First, the officer who was arrested was not a Forest Grove LEO, but from Hillsboro PD. He lives in Forest Grove, and I mixed that up. He has since resigned, and is being held on umpty-dump charges of attempted murder and other felonies.
I was interested in the number of rounds fired, since the shooting involved eleven officers from at least three departments, and apparently all of the responders and the suspect cut loose, necessitating administrative leave for ten, and arrest for the eleventh.
The exact expended round count isn't in, but the estimates went from fifty to closer to a hundred, and maybe seventy rounds is a ballpark figure.
Seventy rounds, one shrapnel hit to a deputy's hand, and one minor wound to the suspect.
But: There's a good reason they weren't hitting each other. That's because they couldn't see each other. Apparently the arrested man, Timothy Cannon, started shooting through the walls and floors. That sparked return fire, also through the walls and floor.
Somebody must have missed the class on being sure of your target before you pull the trigger. The term is, I believe, "spray and pray."
Cannon's wife and child, who had locked themselves in a room to get away from him, weren't hit, but that wasn't because the team knew where they were and didn't shoot in that direction. It was pure luck.
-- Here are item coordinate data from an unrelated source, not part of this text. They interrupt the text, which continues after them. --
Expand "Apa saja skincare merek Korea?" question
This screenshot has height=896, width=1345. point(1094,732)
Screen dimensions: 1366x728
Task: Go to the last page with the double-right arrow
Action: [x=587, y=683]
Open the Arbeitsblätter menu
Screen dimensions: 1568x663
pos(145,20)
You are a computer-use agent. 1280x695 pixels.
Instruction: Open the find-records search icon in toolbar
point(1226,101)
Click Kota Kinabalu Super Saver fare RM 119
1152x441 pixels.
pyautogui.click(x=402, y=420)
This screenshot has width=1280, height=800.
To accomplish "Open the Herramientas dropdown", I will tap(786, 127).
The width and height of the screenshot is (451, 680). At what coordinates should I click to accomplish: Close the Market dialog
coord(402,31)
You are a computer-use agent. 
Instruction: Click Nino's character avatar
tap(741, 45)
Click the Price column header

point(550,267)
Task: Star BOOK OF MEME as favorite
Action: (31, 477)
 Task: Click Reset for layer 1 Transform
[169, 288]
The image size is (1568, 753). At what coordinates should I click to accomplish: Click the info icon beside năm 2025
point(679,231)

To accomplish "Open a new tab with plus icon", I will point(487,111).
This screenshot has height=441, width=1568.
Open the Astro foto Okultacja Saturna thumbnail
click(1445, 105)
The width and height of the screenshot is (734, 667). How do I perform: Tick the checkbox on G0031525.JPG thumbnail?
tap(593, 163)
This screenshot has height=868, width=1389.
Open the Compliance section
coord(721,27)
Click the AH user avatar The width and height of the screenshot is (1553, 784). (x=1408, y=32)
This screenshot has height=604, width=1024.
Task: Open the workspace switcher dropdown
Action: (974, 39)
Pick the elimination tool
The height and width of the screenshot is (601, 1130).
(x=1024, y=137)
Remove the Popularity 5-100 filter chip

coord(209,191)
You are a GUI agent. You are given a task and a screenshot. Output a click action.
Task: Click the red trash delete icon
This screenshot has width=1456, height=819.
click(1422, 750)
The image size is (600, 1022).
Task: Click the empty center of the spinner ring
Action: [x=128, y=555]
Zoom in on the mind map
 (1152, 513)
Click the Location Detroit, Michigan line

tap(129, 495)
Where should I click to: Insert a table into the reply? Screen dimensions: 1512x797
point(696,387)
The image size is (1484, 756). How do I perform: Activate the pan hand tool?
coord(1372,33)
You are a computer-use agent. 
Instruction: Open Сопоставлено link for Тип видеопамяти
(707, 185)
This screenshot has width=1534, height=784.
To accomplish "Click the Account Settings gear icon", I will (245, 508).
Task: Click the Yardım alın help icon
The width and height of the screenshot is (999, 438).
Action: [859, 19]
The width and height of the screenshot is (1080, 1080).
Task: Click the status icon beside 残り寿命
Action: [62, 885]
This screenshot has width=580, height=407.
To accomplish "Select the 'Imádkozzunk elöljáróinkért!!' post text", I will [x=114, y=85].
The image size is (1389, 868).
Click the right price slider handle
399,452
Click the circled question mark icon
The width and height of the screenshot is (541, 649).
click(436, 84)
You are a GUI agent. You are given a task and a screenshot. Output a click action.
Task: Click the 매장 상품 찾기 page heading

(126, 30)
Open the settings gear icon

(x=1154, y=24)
Cannon, who was on several antidepressants, had been on a week-long drinking binge, and alcohol and downers don't really play well together. That explains a lot about his actions.
The ten LEOs riddling the house into a colander? I'm guessing that will spark some serious discussions at the cop shop.
It hasn't been a good week for police around the country. The manhunt in Los Angeles for Christoper Dorner, the ex-cop who shot three LEOs and probably another couple, went south when officers with twitchy trigger fingers shot two women in Torrance delivering newspapers, apparently for the crime of driving a pick-up truck the same color as the suspect's. Non-fatally, but look for the lawsuit on that one.
There was a second shooting in Torrance at another not-the-right blue truck at a different location, but those officers didn't hit anybody, so maybe not being able to shoot straight is not always a bad thing.
I can understand being nervous when an ex-military, ex-LEO goes bonkers, offers a vendetta against police, and starts down that road. Last I heard, they'd found his burned-out truck near Big Bear, but hadn't tracked him down yet. Probably means that if you own a blue pickup in SoCal, it's okay for you to drive it again.